El presidente ha decidido abandonar su gobierno. Se ha parado del sillón presidencial para pasarse a la calle y a la silla Rimax en los pequeños coliseos deportivos. Pero no se trata solo de un cambio de escenario, significa una ruptura con su gabinete, su plan de gobierno, la gestión de una administración que parece ajena a la voluntad de su líder. Las cosas malas suceden en las oficinas, pero la voluntad del presidente es inquebrantable frente a la maraña legalista, el software traicionero, el enemigo interno y los funcionarios corruptos que han infiltrado el gobierno del cambio. Desde octubre del 2022 la idea viene madurando: “el enemigo interno es el acumulado de normas y pasos hechos en la administración nacional durante décadas para defender intereses particulares poderosos e impedir los cambios en favor de la gente.” No es el presente de ineficacia y escándalos, es la historia de un Estado atrofiado que es necesario cambiar. En noviembre del 2023 apareció el elefante: “El Estado es un paquidermo, es más grande el paquidermo en unos lugares que en otros, que hay que llevar hasta donde la sociedad ha establecido sus objetivos. Cuando el Estado no llega donde la sociedad ha puesto sus objetivos, implica la necesidad no de una reforma de la sociedad, sino de una reforma del Estado.” Y hace unos meses vino la forma contra el fondo, la denuncia a la Constitución como un marco incómodo que no deja aplicar la Constitución. Paradoja que desvela a ministros y congresistas del Pacto.
Ahora, durante en el “Gobierno con los barrios populares”, hemos visto la faceta del presidente censor de su propio gobierno, el jefe que fustiga y atiza a sus empleados al tiempo que abraza y le extiende bonificaciones a su clientela. La puesta en escena es bien conocida, la usó el expresidente Uribe durante ocho años de gobierno. Una columna titulada El rey y su gobierno, publicada en 2010 por Armando Montenegro en El Espectador, describe perfectamente el presidente que vemos hoy: “Con frecuencia se pone del lado de sus gobernados, se aleja y critica su propio gobierno.
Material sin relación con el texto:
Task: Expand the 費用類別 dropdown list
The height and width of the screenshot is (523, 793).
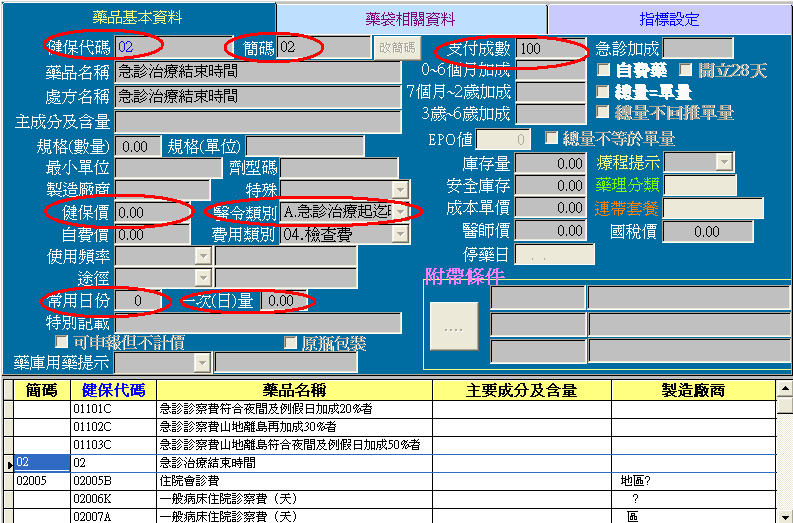Action: tap(400, 233)
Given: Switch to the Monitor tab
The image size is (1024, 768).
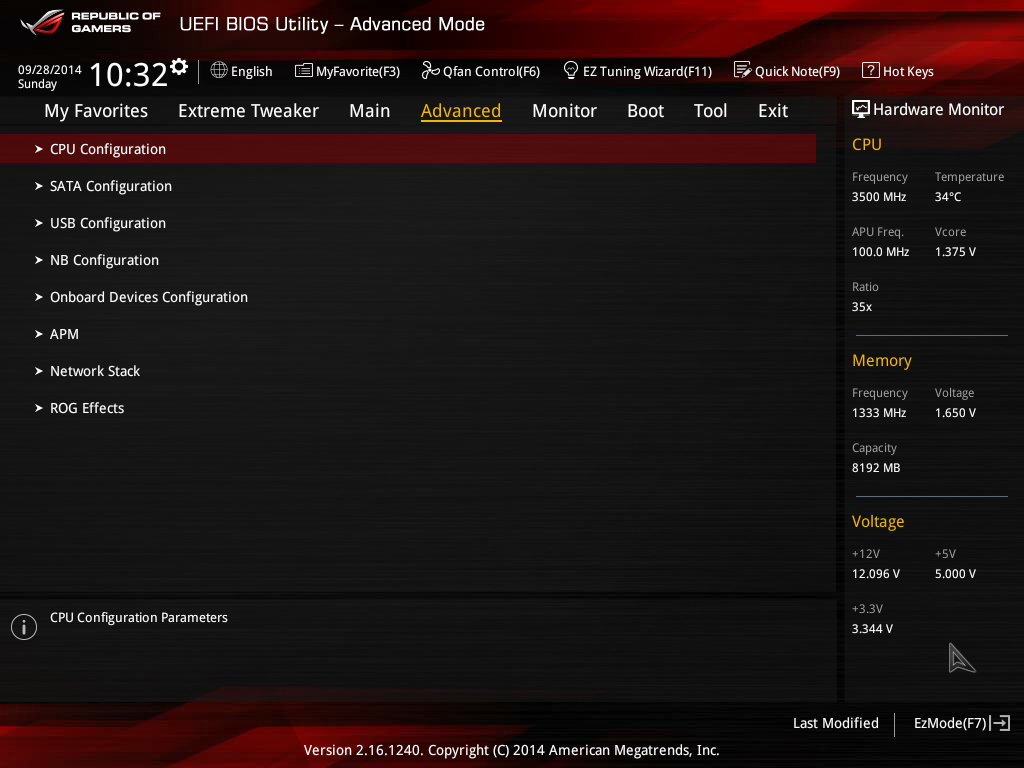Looking at the screenshot, I should (x=564, y=111).
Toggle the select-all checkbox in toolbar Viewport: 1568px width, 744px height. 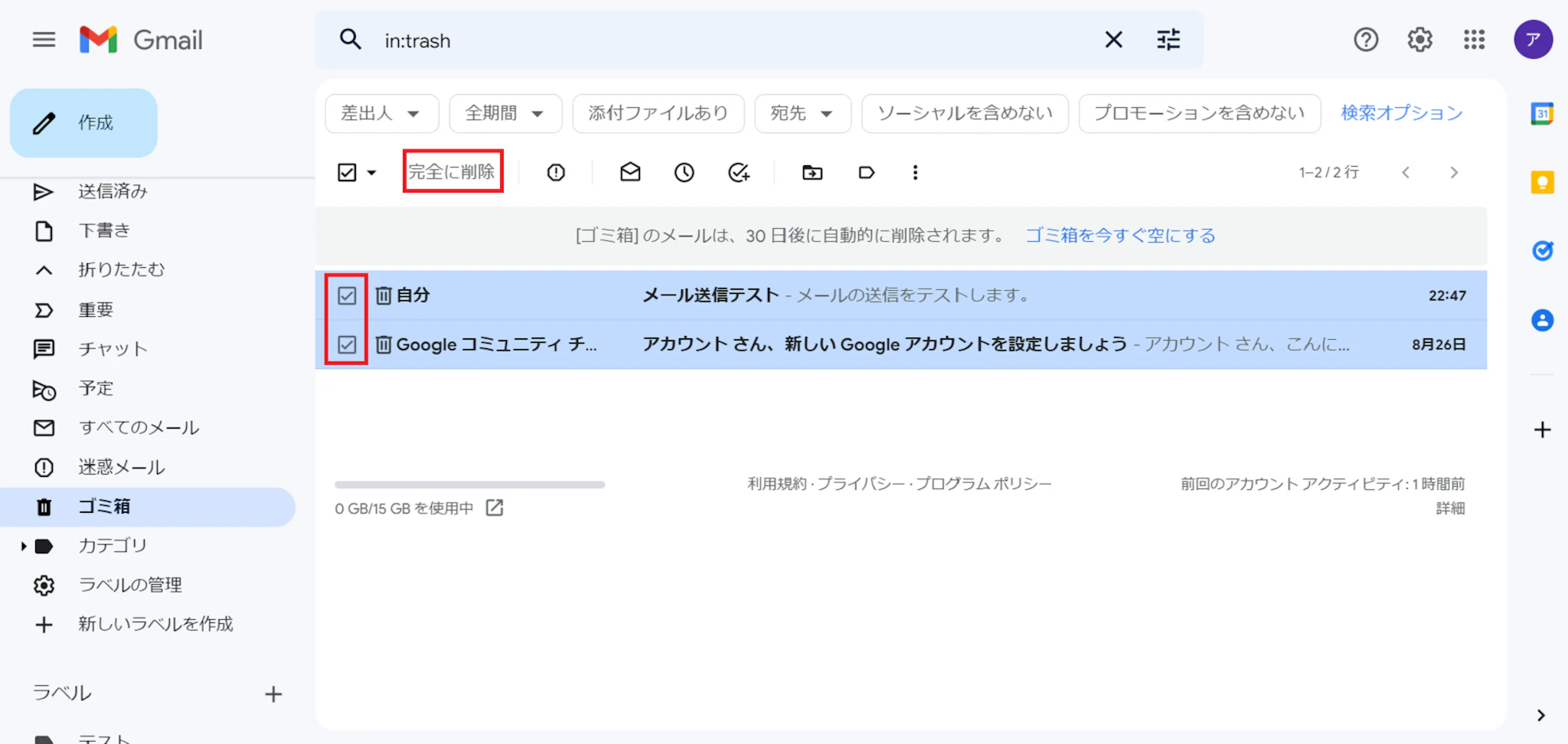(347, 172)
Acepta las quejas, regaña y desautoriza a sus ministros y funcionarios. Mantiene la imagen de un soberano justiciero que está en contra del mal gobierno y alienta la esperanza de que las cosas bajo su mando pueden, algún día, cambiar”. La principal modificación en el estilo es la gorra de hoy en vez del sombrero de ayer.
Uribe madrugaba a transmitir el regaño a los generales, vaciaba a los ministros frente a las cámaras de televisión, ordenaba la captura de los funcionarios corruptos, entregaba su teléfono a los líderes comunitarios para que lo llamaran a contarles sus cuitas con ese Estado perezoso. Petro sigue un modelo similar de antagonista de su gobierno aunque sin las madrugadas de aquellos tiempos. Encarnan los líderes que están por encima de sus equipos y llegaron para hacer historia, los hombres providenciales en la voluntad, los padres protectores de los humildes. Un populismo sin palacio, como toca, lejos de las burocracias corruptas. También Uribe acusaba a los medios tradicionales para privilegiar emisoras comunitarias y locales, y clamaba contra los círculos sociales bogotanos donde se ponía en cuestión al gobierno mientras se tomaba Whisky. Y por supuesto, Uribe también entregaba recursos según la afinidad de los alcaldes con su gobierno.
Ese parentesco Uribe-Petro también recuerda el Estado de opinión y el “iré hasta donde el pueblo diga”. Veremos si Petro, como Uribe en su momento, logra convencer a las mayorías de que se gobierna mal, pero se tienen unas intenciones puras y se debe juzgar la voluntad del caudillo más que mirar los indicadores.